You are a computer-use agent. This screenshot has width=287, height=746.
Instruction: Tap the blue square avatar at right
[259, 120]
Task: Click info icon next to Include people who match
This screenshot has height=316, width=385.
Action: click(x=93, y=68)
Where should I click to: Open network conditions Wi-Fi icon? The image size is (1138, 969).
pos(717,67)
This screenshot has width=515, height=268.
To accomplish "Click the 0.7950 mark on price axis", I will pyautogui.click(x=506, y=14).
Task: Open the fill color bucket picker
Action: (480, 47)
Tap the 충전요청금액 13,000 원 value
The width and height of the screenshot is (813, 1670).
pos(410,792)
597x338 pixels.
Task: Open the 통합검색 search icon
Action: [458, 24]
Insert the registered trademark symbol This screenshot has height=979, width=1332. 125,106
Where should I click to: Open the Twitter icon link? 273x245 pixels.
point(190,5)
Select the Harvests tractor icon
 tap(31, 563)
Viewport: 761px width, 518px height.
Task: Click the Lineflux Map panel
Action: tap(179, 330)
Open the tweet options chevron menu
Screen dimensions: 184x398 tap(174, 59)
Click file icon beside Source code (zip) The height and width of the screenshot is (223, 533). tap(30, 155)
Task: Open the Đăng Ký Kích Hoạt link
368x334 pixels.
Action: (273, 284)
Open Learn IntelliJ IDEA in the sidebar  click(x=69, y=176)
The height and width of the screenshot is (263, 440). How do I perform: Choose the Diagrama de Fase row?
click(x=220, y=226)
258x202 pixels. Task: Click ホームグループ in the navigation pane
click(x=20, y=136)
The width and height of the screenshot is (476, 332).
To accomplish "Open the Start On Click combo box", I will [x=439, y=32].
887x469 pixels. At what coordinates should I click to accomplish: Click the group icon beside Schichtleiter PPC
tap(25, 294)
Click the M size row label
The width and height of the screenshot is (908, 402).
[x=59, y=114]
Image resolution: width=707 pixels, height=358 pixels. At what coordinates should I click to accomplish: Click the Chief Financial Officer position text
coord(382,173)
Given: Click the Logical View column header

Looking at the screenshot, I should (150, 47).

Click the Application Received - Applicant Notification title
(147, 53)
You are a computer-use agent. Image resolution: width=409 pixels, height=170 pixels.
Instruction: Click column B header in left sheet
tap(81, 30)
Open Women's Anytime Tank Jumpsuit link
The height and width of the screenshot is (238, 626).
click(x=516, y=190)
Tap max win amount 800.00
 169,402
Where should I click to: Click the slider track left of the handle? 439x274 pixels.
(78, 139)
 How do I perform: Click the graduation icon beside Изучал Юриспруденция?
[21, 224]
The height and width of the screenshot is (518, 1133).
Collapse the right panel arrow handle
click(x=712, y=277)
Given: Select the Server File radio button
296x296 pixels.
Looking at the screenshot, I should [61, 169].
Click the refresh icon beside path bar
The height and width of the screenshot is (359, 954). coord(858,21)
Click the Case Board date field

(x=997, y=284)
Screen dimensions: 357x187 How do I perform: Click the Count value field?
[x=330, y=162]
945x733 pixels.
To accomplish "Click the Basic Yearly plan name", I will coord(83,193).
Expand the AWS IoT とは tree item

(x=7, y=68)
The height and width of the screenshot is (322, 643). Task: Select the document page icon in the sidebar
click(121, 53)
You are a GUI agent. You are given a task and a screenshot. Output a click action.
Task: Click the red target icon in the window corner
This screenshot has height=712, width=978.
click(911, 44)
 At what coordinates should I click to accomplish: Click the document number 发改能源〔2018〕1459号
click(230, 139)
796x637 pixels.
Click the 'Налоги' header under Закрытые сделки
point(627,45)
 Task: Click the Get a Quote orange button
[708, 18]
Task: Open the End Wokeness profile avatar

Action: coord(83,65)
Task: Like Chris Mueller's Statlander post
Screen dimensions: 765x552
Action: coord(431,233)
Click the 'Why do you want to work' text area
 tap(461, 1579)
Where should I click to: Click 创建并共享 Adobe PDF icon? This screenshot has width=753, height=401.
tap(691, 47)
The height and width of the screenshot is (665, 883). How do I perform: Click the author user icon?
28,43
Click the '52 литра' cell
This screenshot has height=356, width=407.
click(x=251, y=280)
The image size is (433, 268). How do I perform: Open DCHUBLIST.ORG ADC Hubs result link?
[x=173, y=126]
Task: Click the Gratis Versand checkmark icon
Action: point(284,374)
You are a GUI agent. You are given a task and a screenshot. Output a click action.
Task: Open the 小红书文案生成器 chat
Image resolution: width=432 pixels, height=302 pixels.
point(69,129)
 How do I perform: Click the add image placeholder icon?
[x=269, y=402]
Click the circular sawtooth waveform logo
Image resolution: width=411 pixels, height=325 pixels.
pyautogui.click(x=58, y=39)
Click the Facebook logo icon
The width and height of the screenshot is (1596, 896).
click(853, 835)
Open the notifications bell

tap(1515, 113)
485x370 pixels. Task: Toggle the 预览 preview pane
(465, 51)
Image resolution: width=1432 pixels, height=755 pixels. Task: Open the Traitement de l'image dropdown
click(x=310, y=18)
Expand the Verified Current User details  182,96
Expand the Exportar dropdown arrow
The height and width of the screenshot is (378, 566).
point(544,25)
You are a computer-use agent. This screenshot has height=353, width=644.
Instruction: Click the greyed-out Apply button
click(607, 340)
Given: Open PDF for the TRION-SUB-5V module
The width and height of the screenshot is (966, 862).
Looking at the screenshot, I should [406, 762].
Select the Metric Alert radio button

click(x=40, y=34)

···

● Exercise description
Show each line of the material holding "computer".

● Your solution
You are a computer-use agent. This screenshot has width=287, height=746.
You are a computer-use agent. Image resolution: width=409 pixels, height=170 pixels.
You are a computer-use agent. This screenshot has height=353, width=644.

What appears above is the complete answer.